━━━ Listed entries

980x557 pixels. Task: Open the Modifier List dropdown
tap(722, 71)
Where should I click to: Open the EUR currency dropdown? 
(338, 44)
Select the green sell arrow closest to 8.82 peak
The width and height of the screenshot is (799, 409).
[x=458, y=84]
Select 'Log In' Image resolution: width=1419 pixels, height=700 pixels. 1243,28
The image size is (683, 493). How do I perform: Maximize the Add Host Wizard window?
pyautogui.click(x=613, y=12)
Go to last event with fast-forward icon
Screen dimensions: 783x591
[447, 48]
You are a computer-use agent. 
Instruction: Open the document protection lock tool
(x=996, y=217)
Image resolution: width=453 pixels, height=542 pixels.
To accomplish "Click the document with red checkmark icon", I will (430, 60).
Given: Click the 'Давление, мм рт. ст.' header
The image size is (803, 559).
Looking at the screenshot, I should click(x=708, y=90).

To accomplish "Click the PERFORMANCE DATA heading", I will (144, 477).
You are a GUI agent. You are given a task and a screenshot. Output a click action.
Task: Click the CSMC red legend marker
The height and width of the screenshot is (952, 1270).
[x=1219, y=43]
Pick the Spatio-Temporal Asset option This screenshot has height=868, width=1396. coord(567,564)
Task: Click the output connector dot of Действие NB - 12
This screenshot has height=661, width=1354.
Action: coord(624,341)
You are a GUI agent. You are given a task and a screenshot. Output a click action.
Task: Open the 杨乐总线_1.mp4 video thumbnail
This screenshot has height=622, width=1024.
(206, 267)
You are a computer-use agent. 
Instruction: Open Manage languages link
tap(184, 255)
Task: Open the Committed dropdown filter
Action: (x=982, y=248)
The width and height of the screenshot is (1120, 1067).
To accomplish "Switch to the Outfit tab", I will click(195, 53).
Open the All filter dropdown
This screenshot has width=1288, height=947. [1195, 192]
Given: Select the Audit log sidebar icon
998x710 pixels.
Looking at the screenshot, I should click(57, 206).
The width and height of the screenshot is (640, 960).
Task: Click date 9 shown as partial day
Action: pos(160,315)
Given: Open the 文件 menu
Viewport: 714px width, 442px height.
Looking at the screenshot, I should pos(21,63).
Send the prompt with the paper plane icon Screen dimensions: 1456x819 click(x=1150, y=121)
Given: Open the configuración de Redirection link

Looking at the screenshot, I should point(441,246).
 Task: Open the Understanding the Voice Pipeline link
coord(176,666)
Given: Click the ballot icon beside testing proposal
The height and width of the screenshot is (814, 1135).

━━━━━━

* [Exercise objective]: Your answer must be every record above, retyped exactly.

* [Completed exercise]:
980x557 pixels. Task: Open the Modifier List dropdown
tap(722, 71)
Where should I click to: Open the EUR currency dropdown? 
(338, 44)
Select the green sell arrow closest to 8.82 peak
The width and height of the screenshot is (799, 409).
[x=458, y=84]
Select 'Log In' Image resolution: width=1419 pixels, height=700 pixels. 1243,28
The image size is (683, 493). How do I perform: Maximize the Add Host Wizard window?
pyautogui.click(x=613, y=12)
Go to last event with fast-forward icon
Screen dimensions: 783x591
[447, 48]
You are a computer-use agent. 
Instruction: Open the document protection lock tool
(x=996, y=217)
Image resolution: width=453 pixels, height=542 pixels.
To accomplish "Click the document with red checkmark icon", I will (430, 60).
Given: Click the 'Давление, мм рт. ст.' header
The image size is (803, 559).
Looking at the screenshot, I should click(x=708, y=90).

To accomplish "Click the PERFORMANCE DATA heading", I will (144, 477).
You are a GUI agent. You are given a task and a screenshot. Output a click action.
Task: Click the CSMC red legend marker
The height and width of the screenshot is (952, 1270).
[x=1219, y=43]
Pick the Spatio-Temporal Asset option This screenshot has height=868, width=1396. coord(567,564)
Task: Click the output connector dot of Действие NB - 12
This screenshot has height=661, width=1354.
Action: coord(624,341)
You are a GUI agent. You are given a task and a screenshot. Output a click action.
Task: Open the 杨乐总线_1.mp4 video thumbnail
This screenshot has height=622, width=1024.
(206, 267)
You are a computer-use agent. 
Instruction: Open Manage languages link
tap(184, 255)
Task: Open the Committed dropdown filter
Action: (x=982, y=248)
The width and height of the screenshot is (1120, 1067).
To accomplish "Switch to the Outfit tab", I will click(195, 53).
Open the All filter dropdown
This screenshot has width=1288, height=947. [1195, 192]
Given: Select the Audit log sidebar icon
998x710 pixels.
Looking at the screenshot, I should click(57, 206).
The width and height of the screenshot is (640, 960).
Task: Click date 9 shown as partial day
Action: pos(160,315)
Given: Open the 文件 menu
Viewport: 714px width, 442px height.
Looking at the screenshot, I should pos(21,63).
Send the prompt with the paper plane icon Screen dimensions: 1456x819 click(x=1150, y=121)
Given: Open the configuración de Redirection link

Looking at the screenshot, I should point(441,246).
 Task: Open the Understanding the Voice Pipeline link
coord(176,666)
Given: Click the ballot icon beside testing proposal
The height and width of the screenshot is (814, 1135).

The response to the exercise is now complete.